First impressions can be a strange thing, especially when personal first impressions are out of whack with actual chronology. Those with a deeper musical knowledge than I generally greeted the 1988 appearance of the Wire album A Bell is a Cup…Until It is Struck and its immediate predecessor, 1987’s The Ideal Copy, with a mixture of surprise and confusion, perhaps joined with the adhesive of derision. For them, the reunion of this founding father band of the post-punk movement sounded so far removed from beloved early works like Pink Flag and Chairs Missing–all rawness and jagged sonic challenges–that the newer music, tilted more towards New Order than Joy Division, was like a sort of betrayal pressed into vinyl. It was still odd, there was no doubt about that. But it was distinctly different, and, worse than that, it bore a resemblance to the bands that were starting to make unlikely progress on the commercial charts, like Echo and the Bunnymen and the Cure. Credibility and selling out were topics of discussion around indie bands well before the likes of Twitter and Facebook gave everyone a powerful digital megaphone.
For me, though, this is what Wire simply sounded like. I hadn’t knowingly heard a note of those earlier albums yet, and the college radio station library that provided bountiful education to me was lacking in the earlier Wire efforts. I knew that the band was considered important, but my only hope of sonically contextualizing that reputation was with the second wave records on the station shelves. When it came to the newer music, especially that on A Bell is a Cup, my simple, under-informed judgement was pretty straightforward: it sounded good to me.
In the (many) years since, I’ve brushed up on early Wire. As with most of the revered albums of that genre in that era, I love those Wire discs. I’m no expert (I bow to others when it comes to this particular band), but if given a head start I can expound somewhat knowledgable on why, say, Pink Flag should be in every self-respecting music fan’s collection. Even though I will concede the superiority of first wave Wire, I also haven’t abandoned the material off of A Bell is a Cup. Truth is, it still sounds good to me.
Listen or download –> Wire, “Come Back in Two Halves”

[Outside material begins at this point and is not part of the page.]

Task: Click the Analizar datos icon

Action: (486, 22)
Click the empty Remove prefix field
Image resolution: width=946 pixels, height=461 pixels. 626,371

(Disclaimer: The above song is housed in all its glory on the much mentioned A Bell is a Cup…Until It is Struck, which appears to me to be wholly out of print, not even as a digital release, although I give up on hunting those options down fairly quickly. A fair number of tracks from that album did show up on a “best of” release that focused strictly on the late eighties, but I honestly don’t think this song is capable of being acquired in a way that will duly compensate the band. I’m more confident that you can’t stride down to your favorite local, independently-owned record store and secure a copy in a manner that provides renumeration to both the proprietor of said shop and the artist. Regardless, I will gladly and promptly remove the song from the interweb should I be asked to do so by some with due authority to make such a request.)